Frozen-great children's movie


Starring: Kristen Bell, Idina Menzel, Jonathan Groff, Josh Gad, Santino Fontana, Alan Tudyk

Directed by Chris Buck and Jennifer Lee

Runtime: 108 min.

COLLEGE SQUARE MALL SHOWTIMES: 9:10, 9:45, 12:20, 2:50, 5:20, 8 and 10:35 p.m.

Your first pimple; an unbecoming birthmark; a stutter in your voice; a limp in your step. Perhaps these are problems that plague many children, alienate them and make them feel like outsiders.

In Frozen, Elsa is self-conscious of her ability to conjure ice. She can build a snowman on demand, construct a snow fortress or drastically drop the temperature of a room.

She can also inflict harm on those she loves.

And that is how Frozen begins: Elsa accidentally strikes her sister Anna in the head with a stream of ice while innocently playing around. Their parents cure Anna by visiting some magical trolls who remove the ice from her brain.

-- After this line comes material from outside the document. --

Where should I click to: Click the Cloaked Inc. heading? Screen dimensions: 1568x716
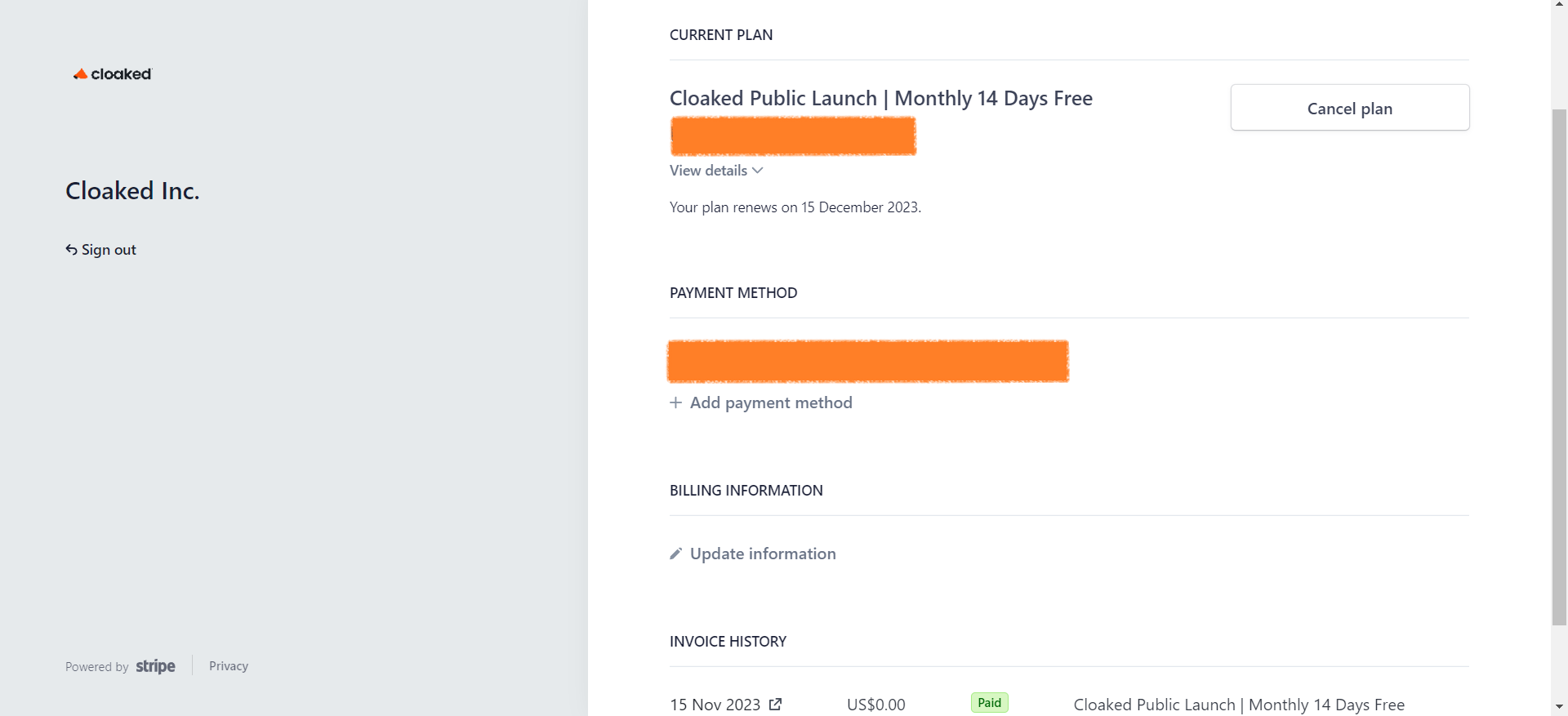(132, 190)
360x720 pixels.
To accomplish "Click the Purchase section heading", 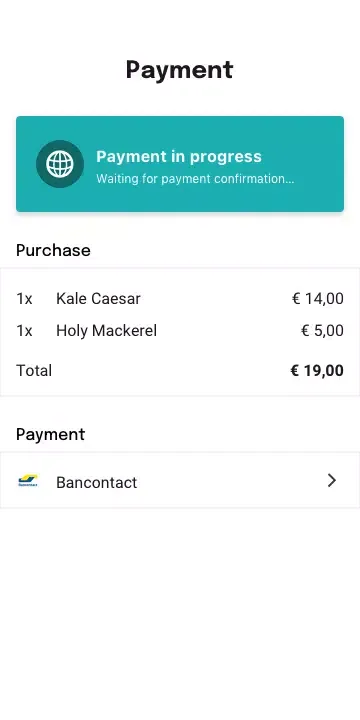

Anna and Elsa only have each other — they are locked away in a castle because Elsa must learn to control her ever-growing, potentially dangerous powers. Elsa and Anna used to play with each other everyday, but now Elsa hides herself from Anna, fearful she’ll harm her sister once again.

This selfless act reinterprets the pressures children face regarding their socially abnormal quirks. Frozen takes very familiar angst among children and deconstructs it on an unfamiliar level.

For Elsa, her personal oddity not only distances her from most people, but also exacts damage on loved ones. Any child can recognize how easy it is to push away those who don’t understand their problems, and that’s why children will connect with Frozen.

The great thing about Frozen is that the filmmakers reinterpret this fear on magical, adventurous, romantic and hilarious levels. Children can stare in awe as Elsa runs away from home and builds an ice fortress around herself—an extreme expression of solitude and isolation. But children can also root for Anna to race through the forest and break through Elsa’s icy walls and prove that love conquers all fears.

Frozen also features a romance between Anna and Kristoff, who joins Anna on her journey of retrieving her sister. Once again, the film never abandons the core family values at hand, as Elsa’s emotional blockade sends Anna into depression, fearful she cannot rekindle their past friendship. Thus, her inability to be friends with Anna’s impedes her ability to truly love Kristoff.

Along this journey of learning to accept oneself, Anna and Kristoff encounter Olaf, a short, goofy snowman Anna and Elsa built as children who has now come to life. Olaf is a constant reminder of the friendship Anna desperately seeks to reignite, but he’s also the funniest character in the film.

Olaf reminds me of why Disney animated films will always put Dreamworks films to shame. Films like “Despicable Me” and “Megamind” rely on abuse and physically hurting others for laughs. “Frozen” completely relies upon dialogue, comedic timing, and character quirks for its humor.

The minions in Despicable Me rely on a hurting each other to remain relevant. Olaf, on the other hand, practically speaks directly to the children, trying to make them laugh, but also reminding them why Anna and Elsa’s love can cure all evil.

Frozen also features many breathtaking musical numbers. Just like other recent Disney animated features, such as Tangled and The Princess and the Frog, Frozen employs two actresses with singing chops: the talented Kristen Bell and Idina Menzel, who starred in the Broadway musical Rent and a number of episodes of Glee.

Josh Gad is also notable as Olaf. Gad starred in the Tony award winning musical The Book of Mormon, and he brings his knack for mixing comedy and music to “Frozen.”

For whatever drawbacks Frozen owns, such as the lame use of 3-D, the film remains absolutely recommendable for its focus on the children in the audience. It’s honest, heartfelt and funny, and adults will undoubtedly recognize the deeper emotional resonance a film like this serves.

Travis Bean lives in Cedar Falls and enjoys writing about films.